I don't think the consensus here at diyma is that "all amps sound the same", I think the reality is that all amps can be made to sound the same with enough processing. Everyone has an opinion about everything on the internet, the hard part is weeding through the biased opinions and ********, so that you can get down to the facts and proven science. In the end, wrong and right play very little difference in what matters to you?


----------



## TOOSTUBBORN2FAIL (Jan 31, 2011)

A better question is do the amps that sound different measure different? 

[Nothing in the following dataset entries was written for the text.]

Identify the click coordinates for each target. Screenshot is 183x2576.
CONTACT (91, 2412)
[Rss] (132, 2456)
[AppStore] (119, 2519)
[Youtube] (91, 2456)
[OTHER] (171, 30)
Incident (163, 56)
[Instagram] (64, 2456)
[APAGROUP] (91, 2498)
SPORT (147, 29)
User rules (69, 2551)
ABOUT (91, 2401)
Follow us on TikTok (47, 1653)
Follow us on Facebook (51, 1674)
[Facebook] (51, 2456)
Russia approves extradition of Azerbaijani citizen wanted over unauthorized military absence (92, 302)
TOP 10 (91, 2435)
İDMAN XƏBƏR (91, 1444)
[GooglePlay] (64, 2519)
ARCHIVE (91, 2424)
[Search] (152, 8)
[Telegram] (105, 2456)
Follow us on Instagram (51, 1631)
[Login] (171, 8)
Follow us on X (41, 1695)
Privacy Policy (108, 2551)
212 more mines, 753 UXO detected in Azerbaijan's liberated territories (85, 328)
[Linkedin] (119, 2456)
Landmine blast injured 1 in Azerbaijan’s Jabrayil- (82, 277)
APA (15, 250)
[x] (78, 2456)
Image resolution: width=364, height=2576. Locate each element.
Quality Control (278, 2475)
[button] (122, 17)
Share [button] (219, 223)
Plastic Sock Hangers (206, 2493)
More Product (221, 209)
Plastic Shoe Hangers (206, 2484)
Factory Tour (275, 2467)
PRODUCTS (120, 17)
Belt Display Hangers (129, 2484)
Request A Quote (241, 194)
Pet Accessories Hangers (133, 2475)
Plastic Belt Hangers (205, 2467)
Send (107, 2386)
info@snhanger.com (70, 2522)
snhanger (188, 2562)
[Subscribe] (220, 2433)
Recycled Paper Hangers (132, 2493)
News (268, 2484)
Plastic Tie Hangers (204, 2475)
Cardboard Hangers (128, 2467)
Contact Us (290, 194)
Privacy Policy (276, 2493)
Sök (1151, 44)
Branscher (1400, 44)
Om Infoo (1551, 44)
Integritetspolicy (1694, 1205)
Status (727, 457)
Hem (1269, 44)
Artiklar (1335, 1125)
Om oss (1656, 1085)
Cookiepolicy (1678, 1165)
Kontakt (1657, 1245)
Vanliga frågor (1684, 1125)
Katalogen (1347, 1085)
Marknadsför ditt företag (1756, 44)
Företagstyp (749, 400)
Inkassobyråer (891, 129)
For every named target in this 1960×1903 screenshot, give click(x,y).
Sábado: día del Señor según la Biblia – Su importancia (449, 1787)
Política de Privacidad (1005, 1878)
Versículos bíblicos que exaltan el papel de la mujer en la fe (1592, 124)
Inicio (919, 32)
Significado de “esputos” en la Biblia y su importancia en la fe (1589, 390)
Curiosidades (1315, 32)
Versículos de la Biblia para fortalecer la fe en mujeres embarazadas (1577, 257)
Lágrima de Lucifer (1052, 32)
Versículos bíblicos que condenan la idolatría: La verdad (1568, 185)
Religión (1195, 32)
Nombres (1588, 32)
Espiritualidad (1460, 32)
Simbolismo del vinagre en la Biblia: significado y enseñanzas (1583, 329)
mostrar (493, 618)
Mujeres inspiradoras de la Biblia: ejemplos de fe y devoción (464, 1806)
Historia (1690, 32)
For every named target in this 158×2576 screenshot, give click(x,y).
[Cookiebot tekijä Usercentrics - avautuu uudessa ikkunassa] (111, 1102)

And if they dont, are the tests truly blind and fair?


----------



## rc10mike (Mar 27, 2008)

They also say over at headfi that a $400 headphone cable can make cans sound brighter, so IDK...


----------



## vrdublu (Apr 13, 2009)

rc10mike said:


> They also say over at headfi that a $400 headphone cable can make cans sound brighter, so IDK...


Apparently copper makes them sound warmer as well.


----------



## RNBRAD (Oct 30, 2012)

In a double blind, no one can tell the difference. When people see a change, or believe a change, then they will experience the difference. If they believe its a better change, their experience will be good and vice versa.


----------



## therapture (Jan 31, 2013)

There was a real test done on speaker wire, using some high end ****, and some truly low end **** (coat hanger wire). 

Nobody could tell the difference.

Anyone that thinks a $400 headphone cable is going to be drastically different than a $10 one...well, I got some cheap waterfront property for sale located only 10 miles from the gulf.


----------



## Bryce418 (Jan 10, 2013)

AndroidCarAud said:


> Hey,
> Speakers let lots of people listen, whether they want to or not; headphones keep the sonic fun to one person.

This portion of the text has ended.